INFORMATION SHOWN>
####

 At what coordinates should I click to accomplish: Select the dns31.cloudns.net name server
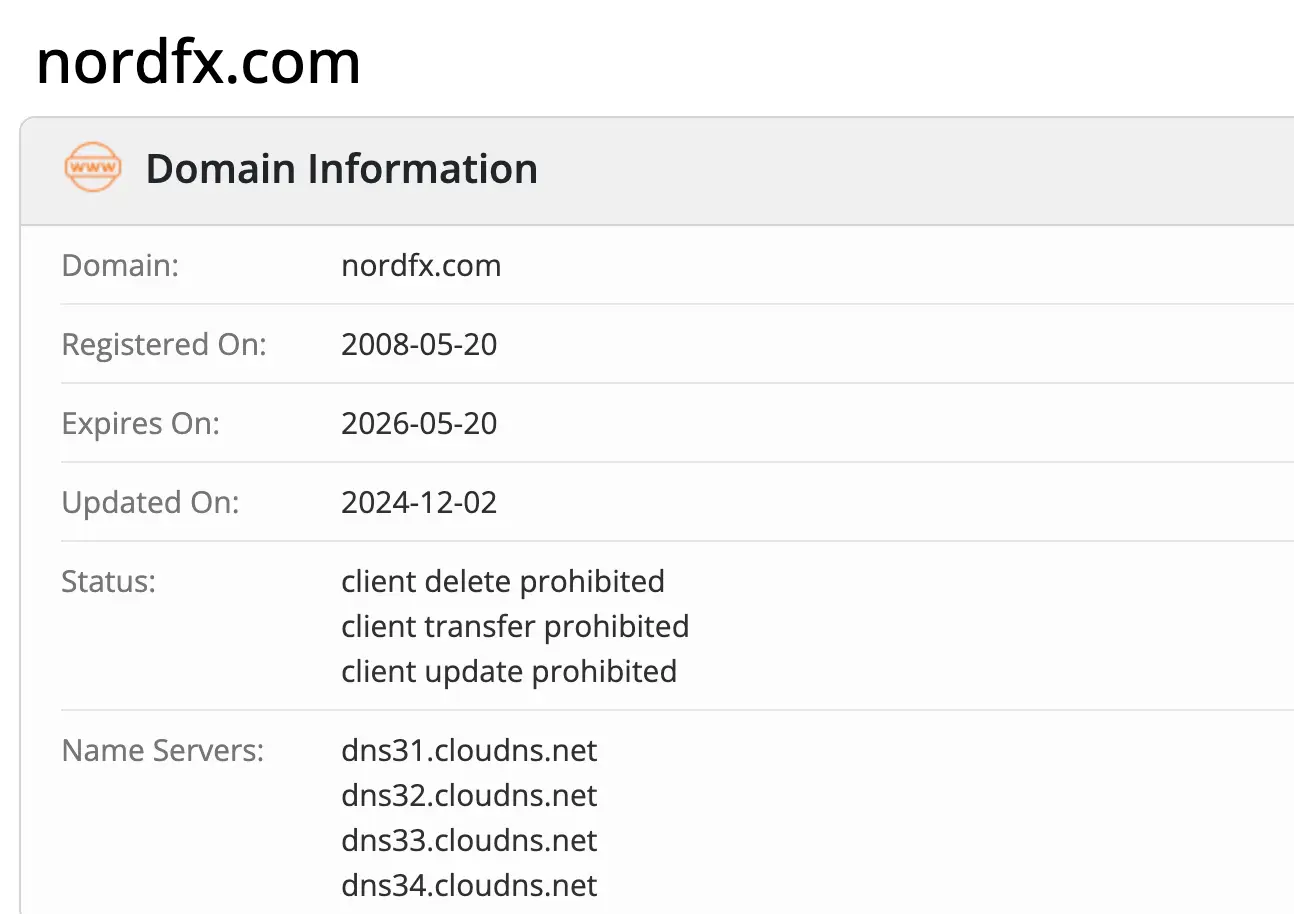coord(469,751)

####

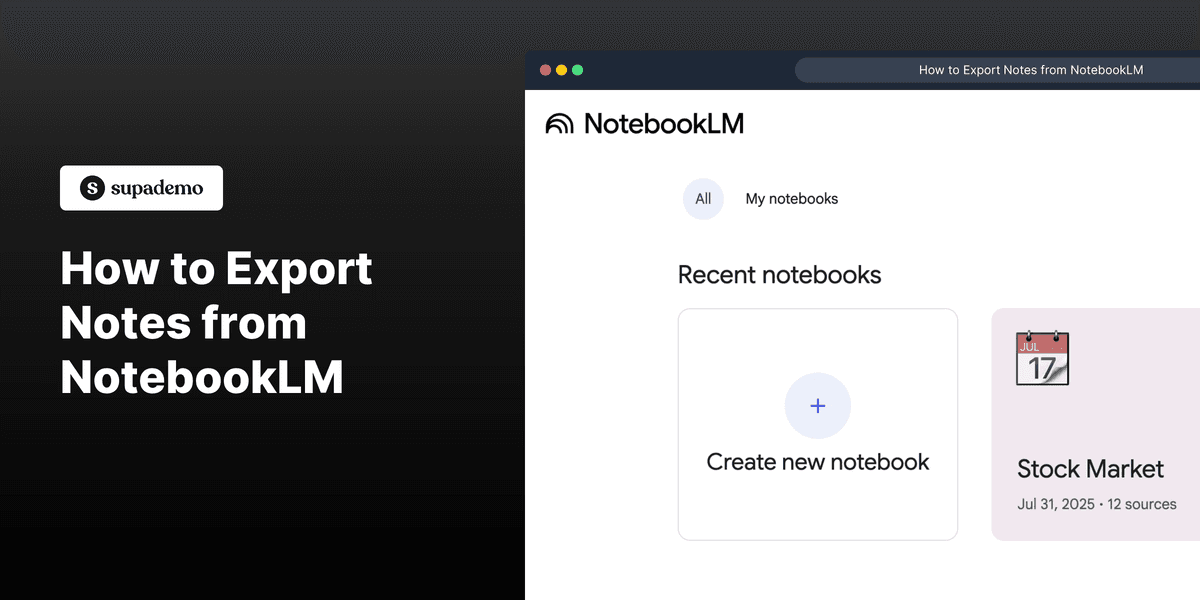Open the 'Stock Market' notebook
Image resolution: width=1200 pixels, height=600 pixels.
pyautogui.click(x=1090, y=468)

####

Format the data lines from the one containing "Open the 'Stock Market' notebook" through the one containing "pyautogui.click(x=1090, y=468)", both included, as a numbered list. Skip any blank lines and leave the pictures out.

1. Open the 'Stock Market' notebook
2. Image resolution: width=1200 pixels, height=600 pixels.
3. pyautogui.click(x=1090, y=468)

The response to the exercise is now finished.